# What you will do:
From the listing below, pull out all lines with "RESTORATIONS" in them.

________

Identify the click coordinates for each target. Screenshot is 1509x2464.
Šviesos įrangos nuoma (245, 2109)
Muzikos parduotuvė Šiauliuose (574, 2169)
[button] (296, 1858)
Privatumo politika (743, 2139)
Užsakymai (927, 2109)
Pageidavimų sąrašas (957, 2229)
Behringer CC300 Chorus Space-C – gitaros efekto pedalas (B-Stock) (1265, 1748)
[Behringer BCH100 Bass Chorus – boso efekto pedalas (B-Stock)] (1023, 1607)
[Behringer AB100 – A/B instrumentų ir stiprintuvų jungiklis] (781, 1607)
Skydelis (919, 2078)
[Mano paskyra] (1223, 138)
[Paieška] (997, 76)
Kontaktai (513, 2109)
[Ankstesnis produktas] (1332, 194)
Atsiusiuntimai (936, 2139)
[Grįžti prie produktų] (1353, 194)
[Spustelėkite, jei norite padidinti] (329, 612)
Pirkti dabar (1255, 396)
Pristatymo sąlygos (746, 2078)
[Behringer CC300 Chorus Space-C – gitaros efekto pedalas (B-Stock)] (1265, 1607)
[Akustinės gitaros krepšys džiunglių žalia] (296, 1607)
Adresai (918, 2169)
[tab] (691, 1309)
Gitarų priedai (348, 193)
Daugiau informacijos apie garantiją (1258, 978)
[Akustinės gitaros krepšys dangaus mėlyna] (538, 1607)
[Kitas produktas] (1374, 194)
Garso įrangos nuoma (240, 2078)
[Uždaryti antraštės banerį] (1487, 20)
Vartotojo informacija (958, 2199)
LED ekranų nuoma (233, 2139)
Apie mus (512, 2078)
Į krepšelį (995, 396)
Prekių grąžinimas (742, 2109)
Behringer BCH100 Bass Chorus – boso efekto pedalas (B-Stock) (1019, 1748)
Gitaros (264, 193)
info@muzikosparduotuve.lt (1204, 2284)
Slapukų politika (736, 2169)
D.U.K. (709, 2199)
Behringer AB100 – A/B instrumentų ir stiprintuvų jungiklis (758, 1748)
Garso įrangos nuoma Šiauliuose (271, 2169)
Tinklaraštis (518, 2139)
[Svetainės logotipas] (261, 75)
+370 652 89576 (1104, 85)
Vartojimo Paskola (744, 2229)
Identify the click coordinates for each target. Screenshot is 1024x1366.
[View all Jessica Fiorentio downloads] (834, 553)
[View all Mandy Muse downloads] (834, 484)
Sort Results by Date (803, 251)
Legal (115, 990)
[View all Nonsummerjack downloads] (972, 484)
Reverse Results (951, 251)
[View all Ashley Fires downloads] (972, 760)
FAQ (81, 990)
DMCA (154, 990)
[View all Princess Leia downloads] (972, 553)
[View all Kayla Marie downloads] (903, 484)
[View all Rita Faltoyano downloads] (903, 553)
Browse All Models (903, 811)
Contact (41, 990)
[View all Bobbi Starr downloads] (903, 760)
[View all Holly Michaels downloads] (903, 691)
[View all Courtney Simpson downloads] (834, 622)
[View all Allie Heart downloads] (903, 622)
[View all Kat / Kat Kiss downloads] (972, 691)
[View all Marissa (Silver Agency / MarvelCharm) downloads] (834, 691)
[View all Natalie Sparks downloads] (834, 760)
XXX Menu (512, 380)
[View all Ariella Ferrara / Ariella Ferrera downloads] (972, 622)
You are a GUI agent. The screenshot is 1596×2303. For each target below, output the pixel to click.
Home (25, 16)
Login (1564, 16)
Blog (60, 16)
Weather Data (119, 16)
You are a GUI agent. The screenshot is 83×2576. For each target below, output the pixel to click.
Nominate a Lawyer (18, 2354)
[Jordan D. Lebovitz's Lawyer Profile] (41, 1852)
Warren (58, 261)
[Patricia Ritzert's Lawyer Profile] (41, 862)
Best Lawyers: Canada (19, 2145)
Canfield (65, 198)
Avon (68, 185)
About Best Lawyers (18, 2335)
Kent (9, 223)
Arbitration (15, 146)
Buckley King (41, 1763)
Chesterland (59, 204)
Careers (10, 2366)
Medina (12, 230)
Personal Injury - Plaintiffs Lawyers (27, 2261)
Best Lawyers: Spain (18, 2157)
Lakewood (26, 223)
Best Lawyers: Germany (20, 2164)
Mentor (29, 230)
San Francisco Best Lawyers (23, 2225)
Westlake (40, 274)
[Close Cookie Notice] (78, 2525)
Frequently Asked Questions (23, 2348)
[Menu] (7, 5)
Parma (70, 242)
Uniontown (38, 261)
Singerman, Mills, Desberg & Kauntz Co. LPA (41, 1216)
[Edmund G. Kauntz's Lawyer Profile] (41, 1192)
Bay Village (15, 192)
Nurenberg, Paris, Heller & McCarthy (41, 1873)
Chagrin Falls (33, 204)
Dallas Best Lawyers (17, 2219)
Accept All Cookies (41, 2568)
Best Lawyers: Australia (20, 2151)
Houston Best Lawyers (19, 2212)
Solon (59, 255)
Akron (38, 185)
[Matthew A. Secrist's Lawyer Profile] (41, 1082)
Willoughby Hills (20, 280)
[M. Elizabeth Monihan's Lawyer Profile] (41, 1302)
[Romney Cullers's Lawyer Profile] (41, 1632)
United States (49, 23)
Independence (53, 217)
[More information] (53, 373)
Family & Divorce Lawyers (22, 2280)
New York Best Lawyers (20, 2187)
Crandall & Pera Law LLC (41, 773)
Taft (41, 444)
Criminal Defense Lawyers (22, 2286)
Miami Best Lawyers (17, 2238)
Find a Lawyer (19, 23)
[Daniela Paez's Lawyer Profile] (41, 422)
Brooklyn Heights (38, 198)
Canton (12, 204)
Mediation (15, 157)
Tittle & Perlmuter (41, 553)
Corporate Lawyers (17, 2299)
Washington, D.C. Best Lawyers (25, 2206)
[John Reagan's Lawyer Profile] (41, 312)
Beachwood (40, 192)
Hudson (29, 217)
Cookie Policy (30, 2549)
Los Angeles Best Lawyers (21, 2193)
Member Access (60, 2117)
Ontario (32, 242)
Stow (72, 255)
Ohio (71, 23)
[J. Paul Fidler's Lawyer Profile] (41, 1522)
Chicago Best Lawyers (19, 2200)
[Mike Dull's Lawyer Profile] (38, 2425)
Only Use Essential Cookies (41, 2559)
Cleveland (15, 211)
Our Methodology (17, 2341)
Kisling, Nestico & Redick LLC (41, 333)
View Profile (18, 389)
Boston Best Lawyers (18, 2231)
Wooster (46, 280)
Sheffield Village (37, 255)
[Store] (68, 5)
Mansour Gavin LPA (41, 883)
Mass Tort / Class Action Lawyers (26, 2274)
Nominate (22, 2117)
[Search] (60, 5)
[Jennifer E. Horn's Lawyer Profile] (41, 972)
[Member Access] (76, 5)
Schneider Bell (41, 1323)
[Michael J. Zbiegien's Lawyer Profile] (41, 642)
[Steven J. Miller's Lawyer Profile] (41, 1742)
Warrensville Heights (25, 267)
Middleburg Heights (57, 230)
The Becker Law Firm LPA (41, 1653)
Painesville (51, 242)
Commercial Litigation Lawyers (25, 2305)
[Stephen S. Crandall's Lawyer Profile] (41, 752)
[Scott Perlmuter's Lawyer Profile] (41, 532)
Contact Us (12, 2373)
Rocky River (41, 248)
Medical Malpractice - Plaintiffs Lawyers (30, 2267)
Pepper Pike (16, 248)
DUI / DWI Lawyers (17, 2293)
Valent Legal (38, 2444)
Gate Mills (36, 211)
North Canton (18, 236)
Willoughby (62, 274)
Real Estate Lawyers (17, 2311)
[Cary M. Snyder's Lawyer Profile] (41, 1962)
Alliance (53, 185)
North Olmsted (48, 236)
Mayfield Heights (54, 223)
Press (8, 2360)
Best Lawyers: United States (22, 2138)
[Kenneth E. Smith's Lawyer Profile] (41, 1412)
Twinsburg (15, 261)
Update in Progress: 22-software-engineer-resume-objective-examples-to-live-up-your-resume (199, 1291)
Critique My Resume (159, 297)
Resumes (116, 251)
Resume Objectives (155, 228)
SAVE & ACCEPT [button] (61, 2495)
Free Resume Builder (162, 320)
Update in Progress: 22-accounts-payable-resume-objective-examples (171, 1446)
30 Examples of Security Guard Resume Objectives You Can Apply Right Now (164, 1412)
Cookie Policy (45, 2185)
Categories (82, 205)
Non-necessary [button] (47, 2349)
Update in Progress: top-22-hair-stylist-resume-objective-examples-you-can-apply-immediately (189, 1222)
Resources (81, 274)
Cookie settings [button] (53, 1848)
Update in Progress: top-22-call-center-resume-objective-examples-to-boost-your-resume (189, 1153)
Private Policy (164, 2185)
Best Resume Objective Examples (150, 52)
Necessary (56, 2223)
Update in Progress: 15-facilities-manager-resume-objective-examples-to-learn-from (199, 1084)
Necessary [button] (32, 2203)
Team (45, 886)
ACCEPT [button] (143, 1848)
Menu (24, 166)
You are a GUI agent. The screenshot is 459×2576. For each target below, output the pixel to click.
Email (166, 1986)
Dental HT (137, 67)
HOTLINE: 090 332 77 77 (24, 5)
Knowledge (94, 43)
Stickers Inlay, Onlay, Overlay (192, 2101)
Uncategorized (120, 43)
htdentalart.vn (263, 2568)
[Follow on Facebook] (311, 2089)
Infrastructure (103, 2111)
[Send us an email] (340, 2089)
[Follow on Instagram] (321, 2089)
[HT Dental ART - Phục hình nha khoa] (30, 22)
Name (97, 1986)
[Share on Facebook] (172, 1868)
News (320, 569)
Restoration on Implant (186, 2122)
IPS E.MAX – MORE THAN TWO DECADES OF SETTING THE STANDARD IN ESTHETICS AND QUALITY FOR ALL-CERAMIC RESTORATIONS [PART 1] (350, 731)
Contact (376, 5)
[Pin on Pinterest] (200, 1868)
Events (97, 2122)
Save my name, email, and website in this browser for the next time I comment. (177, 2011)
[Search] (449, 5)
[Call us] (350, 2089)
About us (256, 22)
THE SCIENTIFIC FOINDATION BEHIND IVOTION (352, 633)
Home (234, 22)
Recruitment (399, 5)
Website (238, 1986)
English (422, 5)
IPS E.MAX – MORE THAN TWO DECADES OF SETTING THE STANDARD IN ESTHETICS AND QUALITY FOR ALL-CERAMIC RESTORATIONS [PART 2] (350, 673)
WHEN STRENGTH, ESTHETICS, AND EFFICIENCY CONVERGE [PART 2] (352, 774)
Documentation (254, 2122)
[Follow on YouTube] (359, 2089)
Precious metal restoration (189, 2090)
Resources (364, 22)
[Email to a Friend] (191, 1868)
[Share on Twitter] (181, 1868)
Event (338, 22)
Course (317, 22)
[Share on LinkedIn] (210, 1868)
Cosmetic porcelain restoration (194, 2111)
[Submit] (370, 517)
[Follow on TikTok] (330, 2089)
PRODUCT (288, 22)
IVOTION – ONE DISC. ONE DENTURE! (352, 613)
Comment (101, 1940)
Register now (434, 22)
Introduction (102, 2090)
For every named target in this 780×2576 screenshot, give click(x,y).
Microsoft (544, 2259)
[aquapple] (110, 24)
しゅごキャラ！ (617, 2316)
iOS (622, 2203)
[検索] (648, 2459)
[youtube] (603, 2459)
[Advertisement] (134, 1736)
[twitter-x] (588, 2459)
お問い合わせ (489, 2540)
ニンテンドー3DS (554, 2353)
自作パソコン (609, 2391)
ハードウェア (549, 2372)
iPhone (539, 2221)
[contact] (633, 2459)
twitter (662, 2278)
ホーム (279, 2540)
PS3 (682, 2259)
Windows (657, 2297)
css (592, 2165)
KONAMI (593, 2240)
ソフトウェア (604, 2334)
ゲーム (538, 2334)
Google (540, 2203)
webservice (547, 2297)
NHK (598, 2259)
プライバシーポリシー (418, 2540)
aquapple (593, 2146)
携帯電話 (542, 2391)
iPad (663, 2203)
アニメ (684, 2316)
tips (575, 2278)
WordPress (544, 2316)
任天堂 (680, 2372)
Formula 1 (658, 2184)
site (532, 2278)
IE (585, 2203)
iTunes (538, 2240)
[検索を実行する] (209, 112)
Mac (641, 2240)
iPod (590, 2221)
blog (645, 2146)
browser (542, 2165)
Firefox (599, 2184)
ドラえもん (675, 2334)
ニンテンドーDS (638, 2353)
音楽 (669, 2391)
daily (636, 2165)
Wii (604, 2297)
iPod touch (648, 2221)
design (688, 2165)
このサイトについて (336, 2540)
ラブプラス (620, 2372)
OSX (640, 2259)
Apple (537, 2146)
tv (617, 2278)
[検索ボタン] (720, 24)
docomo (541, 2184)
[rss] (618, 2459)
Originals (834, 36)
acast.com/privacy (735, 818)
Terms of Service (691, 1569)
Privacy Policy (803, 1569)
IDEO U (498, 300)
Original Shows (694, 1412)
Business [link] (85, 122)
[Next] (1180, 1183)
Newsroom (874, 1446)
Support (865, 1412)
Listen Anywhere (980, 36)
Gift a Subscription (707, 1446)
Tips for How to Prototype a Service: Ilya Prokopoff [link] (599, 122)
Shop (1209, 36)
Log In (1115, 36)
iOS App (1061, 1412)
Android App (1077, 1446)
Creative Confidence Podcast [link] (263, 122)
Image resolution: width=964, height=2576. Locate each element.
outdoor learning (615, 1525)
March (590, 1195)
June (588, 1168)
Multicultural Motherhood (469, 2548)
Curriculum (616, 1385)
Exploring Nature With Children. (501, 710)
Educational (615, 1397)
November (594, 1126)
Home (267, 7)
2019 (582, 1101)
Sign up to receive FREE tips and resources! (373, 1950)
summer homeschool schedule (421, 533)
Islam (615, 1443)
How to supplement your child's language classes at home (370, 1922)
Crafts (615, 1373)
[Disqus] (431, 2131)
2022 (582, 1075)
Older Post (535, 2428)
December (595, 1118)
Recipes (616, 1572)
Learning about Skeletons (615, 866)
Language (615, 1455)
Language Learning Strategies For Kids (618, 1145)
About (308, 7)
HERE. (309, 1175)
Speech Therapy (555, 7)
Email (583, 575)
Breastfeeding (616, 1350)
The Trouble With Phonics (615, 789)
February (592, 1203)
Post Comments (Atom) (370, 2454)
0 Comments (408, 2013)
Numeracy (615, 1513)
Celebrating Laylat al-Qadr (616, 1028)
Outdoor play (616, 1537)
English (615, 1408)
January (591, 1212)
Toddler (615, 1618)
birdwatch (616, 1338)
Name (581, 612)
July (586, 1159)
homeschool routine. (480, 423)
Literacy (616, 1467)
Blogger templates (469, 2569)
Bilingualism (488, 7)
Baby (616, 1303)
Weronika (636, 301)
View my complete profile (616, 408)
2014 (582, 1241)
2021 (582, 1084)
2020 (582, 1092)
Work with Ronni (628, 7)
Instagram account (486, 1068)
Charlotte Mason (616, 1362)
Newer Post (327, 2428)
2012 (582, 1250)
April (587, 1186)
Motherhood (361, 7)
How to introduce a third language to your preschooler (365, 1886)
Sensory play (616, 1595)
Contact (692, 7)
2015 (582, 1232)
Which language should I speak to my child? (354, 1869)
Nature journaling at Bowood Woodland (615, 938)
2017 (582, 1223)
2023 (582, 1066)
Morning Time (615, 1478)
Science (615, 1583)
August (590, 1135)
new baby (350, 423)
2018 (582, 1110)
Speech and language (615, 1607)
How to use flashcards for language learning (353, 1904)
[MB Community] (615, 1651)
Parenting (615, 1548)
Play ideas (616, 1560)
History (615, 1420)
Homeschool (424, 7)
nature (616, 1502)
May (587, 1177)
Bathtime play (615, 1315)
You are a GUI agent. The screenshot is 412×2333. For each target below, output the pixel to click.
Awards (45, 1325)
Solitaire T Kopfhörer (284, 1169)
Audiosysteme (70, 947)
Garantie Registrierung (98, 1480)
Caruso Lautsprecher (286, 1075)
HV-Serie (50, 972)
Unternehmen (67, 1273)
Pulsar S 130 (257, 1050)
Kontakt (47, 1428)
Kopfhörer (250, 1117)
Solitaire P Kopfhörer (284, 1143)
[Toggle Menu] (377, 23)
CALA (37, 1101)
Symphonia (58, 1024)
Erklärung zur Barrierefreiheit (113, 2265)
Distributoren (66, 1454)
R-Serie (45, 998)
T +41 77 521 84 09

________

# Worked solution:
IPS E.MAX – MORE THAN TWO DECADES OF SETTING THE STANDARD IN ESTHETICS AND QUALITY FOR ALL-CERAMIC RESTORATIONS [PART 1] (350, 731)
IPS E.MAX – MORE THAN TWO DECADES OF SETTING THE STANDARD IN ESTHETICS AND QUALITY FOR ALL-CERAMIC RESTORATIONS [PART 2] (350, 673)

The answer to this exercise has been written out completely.